La diplomatie française répétait, ici, la ligne constante de Paris concernant le rattachement à la Russie de la Crimée à l'issue d'un référendum en mars 2014. «La France ne reconnaîtra pas l'annexion de la Crimée», déclarait par exemple en juin 2018 le président français Emmanuel Macron.
Moscou a profité de cette occasion pour renvoyer la France à un cas diplomatique méconnu la concernant : celui de Mayotte. «Le président français Macron aurait dû discuter à son homologue ukrainien Zelensky de Mayotte, qui est devenu le 101e département français après un référendum en 2009 au lieu de mentionner la supposée «annexion illégale de la Crimée par la Russie», a tweeté le 18 juin le ministère russe des Affaires étrangères.
Mayotte, une «Crimée» française ?
Mayotte est un département français revendiqué par les Comores et dont l'appartenance à la France est contestée par certains pays.
En 1974, conformément au principe du droit des peuples à disposer d'eux-mêmes, la France organise un référendum sur l'indépendance des Comores. 96% des voix sont en faveur de celle-ci.

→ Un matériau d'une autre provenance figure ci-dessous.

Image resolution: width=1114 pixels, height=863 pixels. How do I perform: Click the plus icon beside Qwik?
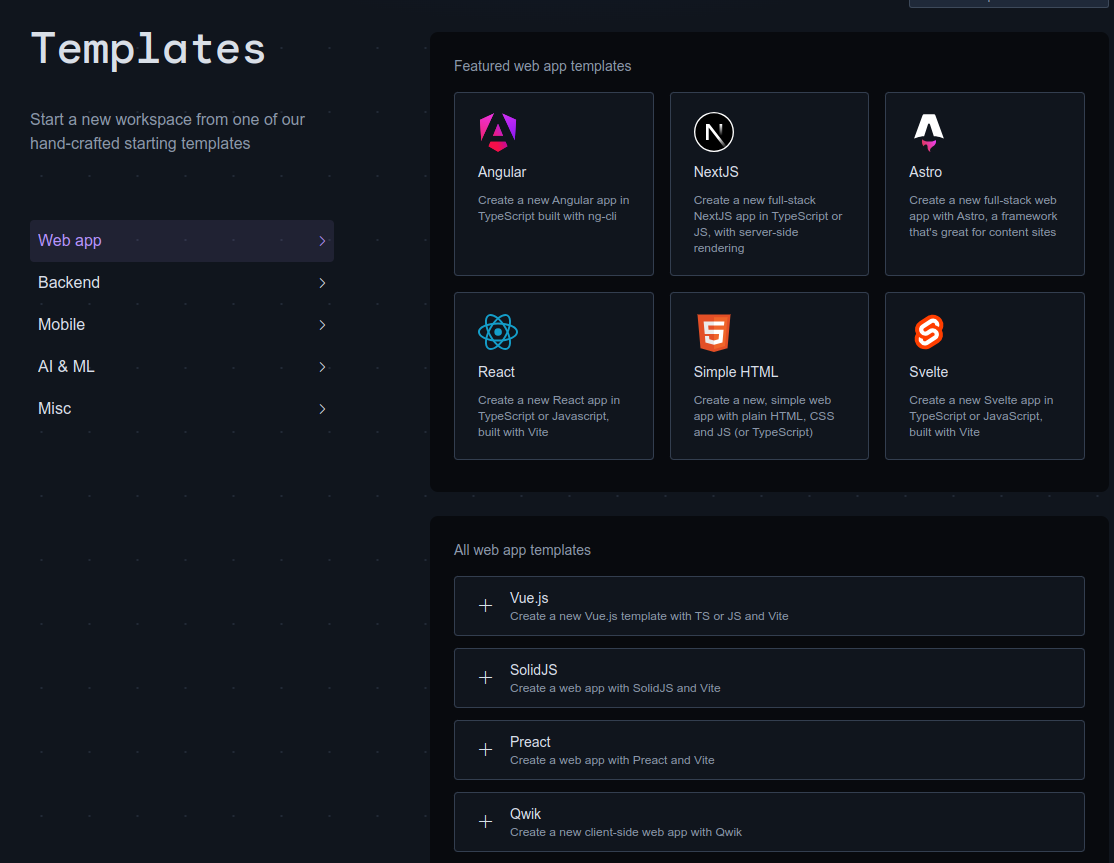point(486,822)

Mais les quatre îles qui forment alors les Comores ne vont pas accéder à l'indépendance : comme le rappelle France Info, le président Giscard d'Estaing, «pressé notamment par la marine française qui ne souhaite pas perdre ce point d’appui, [...] décide de prendre en compte le résultat du référendum île par île». Or, les électeurs de Mayotte, peuplée de Mahorais se sentant culturellement différents des habitants des trois autres îles, se sont prononcés contre l'indépendance.
Ainsi, lorsque les Comores proclament leur indépendance le 6 juillet 1975, le gouvernement français se déclare quelques jours plus tard «disposé à entamer avec les nouvelles autorités les pourparlers concernant les transferts de responsabilités»... mais ajoute : «S'agissant de l'île de Mayotte, le gouvernement tiendra compte de la volonté ainsi manifestée.»
Les autorités françaises décident donc de mettre en place un nouveau référendum, concernant l'indépendance ou le rattachement à la France de Mayotte. La France va jusqu'à utiliser son droit de veto au Conseil de Sécurité de l'ONU, en février 1976, pour repousser un projet de résolution lui demandant de renoncer à ce nouveau référendum. Organisé en 1976, celui-ci confirme à plus de 90% la volonté de cette île de rester française.
La France, rappelle l'AFP, sera plus tard énergiquement «condamnée a l'ONU en raison de sa présence a Mayotte et sommée de se retirer de l'île», «partie intégrante de la république indépendante des Comores». Ainsi, dans sa résolution du 6 décembre 1994, l'Assemblée générale de l'ONU demande le respect de l’unité nationale et de l’intégrité territoriale de l’archipel, faisant valoir que les frontières héritées de la colonisation étaient intangibles.
Enfin, en mars 2011, Mayotte est devenue le 101e département français après un référendum organisé en mars 2009. Les autorités comoriennes revendiquent toujours la souveraineté de Mayotte.